On being asked if people who have been evicted from there will be given employment in the project, Hazarika said they are most welcome to be part of the project and claimed some have already approached him for work there.
“We plan to give employment to at least 5,000 people in this project and the number could even go up.”
But not everyone is convinced. Concerns have been raised over the cooperative project when such ventures have failed miserably in the past.
“Honesty, dedication to service is missing in cooperative departments in the state. More than 90 per cent cooperative officials and secretaries of Gaon Panchayat Level Co-operative Society (GPCS) are involved in corrupt practices. Misappropriation of society’s funds is a common feature of the GPCS,” according to research scholar Chandra Baruah of Dibrugarh University,
In a paper published recently, Baruah writes that excessive government control is another factor responsible for the sluggish growth of the cooperative sector in the state. “The NABARD (National Bank for Agriculture and Rural Development), set up in 1981 on the recommendation of the Sivaraman Committee, found sagacity in supporting a state-partnered and state-governed cooperative credit structure. Instead of tackling the root cause of their weakness, the state started to behave like patrons rather than a provider of financial services. In many cases, the co-operative department is found responsible for the unhealthy and deteriorating condition of credit societies.”

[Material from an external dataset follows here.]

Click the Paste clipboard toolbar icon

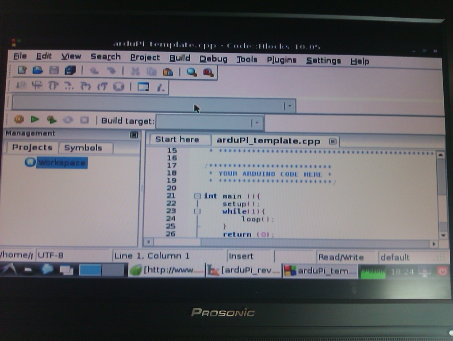tap(168, 72)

Besides, there are not many buyers of the government’s promise of evicting “illegal settlers” and giving that land to indigenous people to eke out a living. Many among the indegenous tribal groups themselves are living in the fear of losing their own houses.
One such man is 52-year-old Pradip Basumatary of Dungar Guri village in the Morigaon district. Basumatary has been living on government land close to an embankment for years. “We lost our land and house to the Brahmaputra river years back,” he tells The Federal. Even since, the man and his family of three have been living on government land. But with the government’s eviction drive at Dhalpur across the river from Dungar Guri, Basumatary fears the same fate. “I don’t want to end up like Maynal.”